The Issues & A Few Ideas
- Availability is all about making sure that the hardware, software and communication systems you are paying for are there when you need them. You can be simple or complex but the key point is that it doesn’t matter what part of the system goes down, for you it is a binary equation. Either it works or it doesn’t work. You’ll have to expect some downtime, that’s just reality, systems fail.
- Figure out what you need. Are three 9s sufficient (99.9% uptime – 43 minutes of downtime a month) or do you need five 9s (99.999% uptime – 25 seconds of downtime per month)? The higher the guarantee the higher the cost, so spend some time figuring out exactly what you need.
- Keep an eye on response to downtime. If you thought dealing with internal IT was bad, wait until they are just the middle man managing an outside vendor’s help desk. Make sure you get regular updates on progress and the right to escalate the problem within the vendor’s organization within a set time. No manager wants to get an escalation call at 2am because his support group hasn’t solved your problem
- Security is more than just making sure your password is a mix of 9 or more mixed-case alpha-numeric characters and symbols. If you are collecting, processing and storing information it is likely there is someone watching what you do.

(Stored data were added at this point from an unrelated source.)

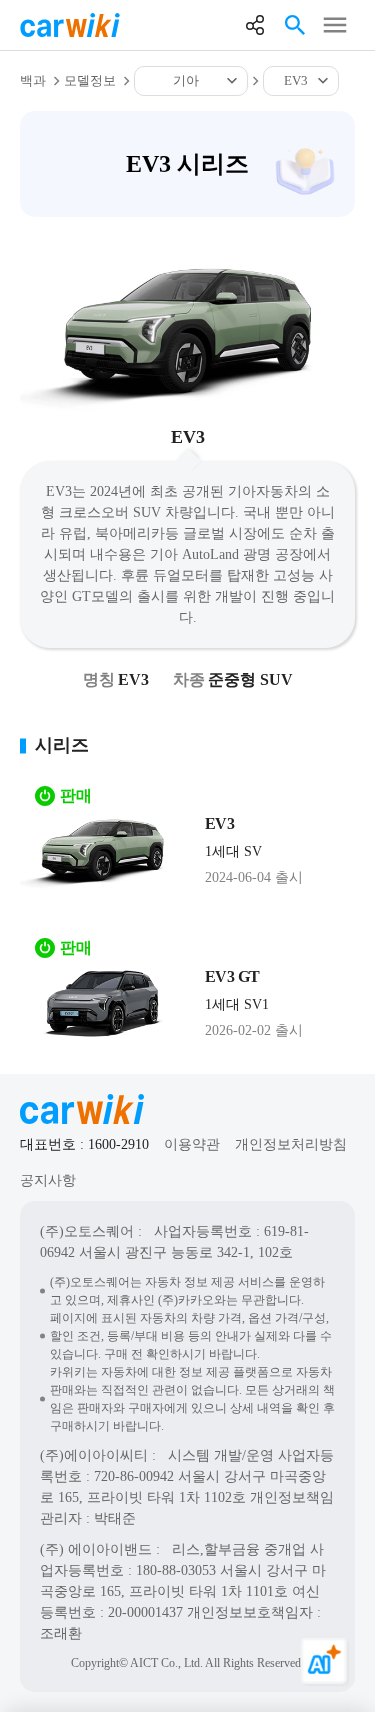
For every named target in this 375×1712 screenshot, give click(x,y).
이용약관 (192, 1144)
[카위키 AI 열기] (325, 1662)
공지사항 (48, 1180)
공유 (255, 25)
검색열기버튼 (295, 25)
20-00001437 (145, 1612)
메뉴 (335, 25)
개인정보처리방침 (291, 1144)
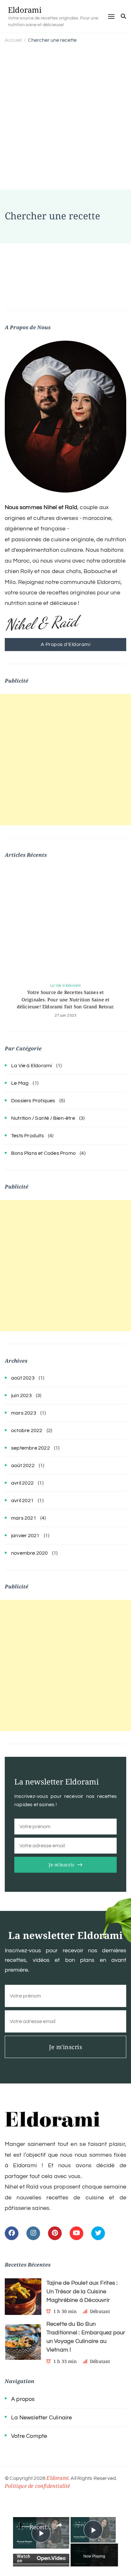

- The big standard that is becoming impossible to avoid is the PCI DSS. The payment card industry (read here Visa and MasterCard). Credit card information is valuable and this detailed and expensive standard defines how the card providers want you to handle the data.
- The secret? PCI is a system for allocating risk and liability. The purpose of it is to identify the source of any security breach and make the operator of the source responsible for the costs. Get a copy of your cloud provider’s security certificate and make sure you keep tabs on their compliance so that they are responsible for security failures.
- Part of what you are paying for in the cloud is the excess capacity that is sitting there, ready for you to use on demand. If you already know the size of the system you need to service your business then is the cloud really for you? The reports I have from hosting service providers is that if you are comfortable with the size and power of the system you need, it is likely cheaper to build it out yourself in your own data center or as part of a private cloud. You can still use the tools developed for the cloud to manage the system.
- That said, if you haven’t got the confirmed traffic numbers or the capital to sink money into your own build-out use a cloud provider that can guarantee you additional resources. Just make sure they guarantee the additional resources.